Web-Based Augmented Reality: To Adopt or Not to Adopt?

C++ developer at ELEKS

Common media such as pictures, audio and video are now often not enough to instantly engage and thrill ever-demanding audiences. In search of ways of delivering an exceptional digital user experience, businesses have to resort to technically advanced methods such as 3D, virtual reality and augmented reality (AR). AR is a relatively versatile technology that combines real world and digital data, allowing to display various types of content – images, 3D models or video – on top of different markers placed in our physical environment.

Basically, there are two types of commercial AR. The first one requires bulky custom equipment: for example, check out this Pepsi Max campaign. The second type requires the user to install a native app before plunging into an AR experience (here is how Vespa and Lexus did it).

Both types are fine if you are a famous brand with millions of fans all over the world. But running into a new company or technology, the average user is hardly prone to install native apps while a business might not be ready to spend millions on custom hardware.

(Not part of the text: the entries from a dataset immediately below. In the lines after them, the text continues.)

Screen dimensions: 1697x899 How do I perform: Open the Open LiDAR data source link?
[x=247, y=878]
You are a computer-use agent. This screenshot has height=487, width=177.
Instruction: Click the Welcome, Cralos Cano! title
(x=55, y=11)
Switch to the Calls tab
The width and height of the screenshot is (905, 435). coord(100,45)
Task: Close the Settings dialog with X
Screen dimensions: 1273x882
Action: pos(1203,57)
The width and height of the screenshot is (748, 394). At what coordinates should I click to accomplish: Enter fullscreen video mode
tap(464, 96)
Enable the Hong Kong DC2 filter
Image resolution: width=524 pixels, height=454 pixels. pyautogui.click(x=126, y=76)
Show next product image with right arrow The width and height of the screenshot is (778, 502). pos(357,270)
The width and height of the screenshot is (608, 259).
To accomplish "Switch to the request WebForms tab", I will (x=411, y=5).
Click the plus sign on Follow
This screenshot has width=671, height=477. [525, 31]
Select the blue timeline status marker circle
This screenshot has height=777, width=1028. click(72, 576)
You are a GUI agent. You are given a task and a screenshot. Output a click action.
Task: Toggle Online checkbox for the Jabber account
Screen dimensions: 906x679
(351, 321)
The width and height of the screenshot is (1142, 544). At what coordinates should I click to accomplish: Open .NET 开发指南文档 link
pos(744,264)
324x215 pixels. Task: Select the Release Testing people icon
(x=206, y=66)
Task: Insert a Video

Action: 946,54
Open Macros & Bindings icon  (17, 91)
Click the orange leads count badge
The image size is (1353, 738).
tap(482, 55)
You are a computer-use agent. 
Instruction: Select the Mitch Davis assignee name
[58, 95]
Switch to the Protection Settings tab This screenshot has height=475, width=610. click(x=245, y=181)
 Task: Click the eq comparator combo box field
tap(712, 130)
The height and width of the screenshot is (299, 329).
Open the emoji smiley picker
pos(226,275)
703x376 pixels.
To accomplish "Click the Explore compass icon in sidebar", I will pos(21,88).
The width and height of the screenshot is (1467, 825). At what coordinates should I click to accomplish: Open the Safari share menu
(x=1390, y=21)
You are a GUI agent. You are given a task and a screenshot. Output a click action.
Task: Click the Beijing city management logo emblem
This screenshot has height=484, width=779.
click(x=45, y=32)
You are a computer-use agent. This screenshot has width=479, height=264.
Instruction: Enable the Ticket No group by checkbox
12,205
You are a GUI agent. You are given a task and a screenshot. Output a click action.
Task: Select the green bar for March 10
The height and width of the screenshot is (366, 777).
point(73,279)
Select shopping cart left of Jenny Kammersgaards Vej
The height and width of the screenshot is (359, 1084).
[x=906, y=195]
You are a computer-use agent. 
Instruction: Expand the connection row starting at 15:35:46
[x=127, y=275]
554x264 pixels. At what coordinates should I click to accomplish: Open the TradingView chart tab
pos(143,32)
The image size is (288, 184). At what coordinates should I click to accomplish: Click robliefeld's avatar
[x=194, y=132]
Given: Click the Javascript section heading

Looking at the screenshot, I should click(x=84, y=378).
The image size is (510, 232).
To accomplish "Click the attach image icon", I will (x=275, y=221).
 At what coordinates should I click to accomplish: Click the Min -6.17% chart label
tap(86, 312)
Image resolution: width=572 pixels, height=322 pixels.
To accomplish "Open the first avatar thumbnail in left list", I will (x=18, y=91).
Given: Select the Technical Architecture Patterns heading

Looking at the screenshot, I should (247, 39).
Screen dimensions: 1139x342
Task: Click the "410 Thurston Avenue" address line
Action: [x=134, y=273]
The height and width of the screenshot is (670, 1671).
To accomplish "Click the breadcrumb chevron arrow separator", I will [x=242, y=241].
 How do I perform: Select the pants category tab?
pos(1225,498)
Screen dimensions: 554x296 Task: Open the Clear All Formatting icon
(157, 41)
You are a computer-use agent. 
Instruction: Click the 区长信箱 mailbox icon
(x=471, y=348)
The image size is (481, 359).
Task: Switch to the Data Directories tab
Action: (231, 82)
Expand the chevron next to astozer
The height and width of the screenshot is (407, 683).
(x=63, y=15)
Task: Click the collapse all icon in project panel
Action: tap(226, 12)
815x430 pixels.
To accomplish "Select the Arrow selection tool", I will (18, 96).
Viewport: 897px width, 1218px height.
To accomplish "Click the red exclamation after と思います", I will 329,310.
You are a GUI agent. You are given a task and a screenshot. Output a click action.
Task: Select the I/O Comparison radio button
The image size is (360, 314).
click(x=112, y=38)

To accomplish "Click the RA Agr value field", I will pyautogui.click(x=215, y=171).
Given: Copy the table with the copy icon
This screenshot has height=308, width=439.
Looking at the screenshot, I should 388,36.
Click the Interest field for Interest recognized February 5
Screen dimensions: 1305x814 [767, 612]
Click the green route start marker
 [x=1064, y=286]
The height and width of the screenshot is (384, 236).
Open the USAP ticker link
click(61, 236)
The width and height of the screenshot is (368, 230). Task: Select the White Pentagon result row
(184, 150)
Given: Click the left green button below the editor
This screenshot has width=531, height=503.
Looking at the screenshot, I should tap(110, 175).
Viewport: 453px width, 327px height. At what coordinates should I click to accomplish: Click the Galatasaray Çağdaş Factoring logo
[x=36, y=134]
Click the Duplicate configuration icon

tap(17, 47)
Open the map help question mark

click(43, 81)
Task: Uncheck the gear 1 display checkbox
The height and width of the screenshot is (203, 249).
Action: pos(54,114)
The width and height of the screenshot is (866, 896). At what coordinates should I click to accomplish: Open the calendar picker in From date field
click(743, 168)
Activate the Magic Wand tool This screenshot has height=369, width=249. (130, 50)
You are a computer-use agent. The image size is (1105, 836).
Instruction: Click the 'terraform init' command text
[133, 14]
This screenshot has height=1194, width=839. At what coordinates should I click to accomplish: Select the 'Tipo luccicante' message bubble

Meanwhile, more and more services migrate to the web to grant quick access from versatile devices, avoiding any installation processes. Having found no examples of commercial projects with web-based augmented reality, we decided to experiment with this technology and check if it is ready to become adopted extensively.

The Concept

We challenged ourselves with the following questions:

  • What are the capabilities and limitations of Augmented Reality with regard to the web?
  • What can be produced out of the available instruments?
  • Can a web app built with ready-made web libraries compete with a native application in terms of productivity?
  • Is the technology ready for commercial use on mobile devices?

Over the course of the project, we created a demo web application with augmented reality and tested its performance on several devices:

PC: Asus Transformer Pad TF103C (Tablet): LG Optimus L5 II E450 (Smartphone):
Windows 8 Android 5.0.1 Android 4.1
Browser: Opera Browser: Firefox Browser: Firefox
CPU: Intel i5-3570 4x 3.4 GHz CPU: 4x 1.33 GHz CPU: 1* 1 GHz

The AR marker types we experimented with included:

  • QR code, inverted QR code;
  • Three-color sequences;
  • Images;
  • Hybrid marker – an image in the black rectangular frame.

Let’s now have a closer look at how we actually did our experiment and the results we obtained.

QR Tracking

To create an AR experience with a QR code as a marker, we used js-aruco, a JavaScript port of the OpenCV-based ArUco library. At first, we developed simple demos to check the performance and then used the library to create augmented reality with QR codes as markers.

The demos showed quite good results – an average of 40 FPS (Frames Per Second) on the PC, 8 FPS on the tablet and 6 FPS on the phone. js-aruco allowed easy detection of the marker’s orientation in space, so we used static and animated 3D models rendered with three.js as our displayable content.

Since js-aruco is quick and precise with finding rectangles, we decided to invert the QR code so that it had an easily detectable rectangular shape.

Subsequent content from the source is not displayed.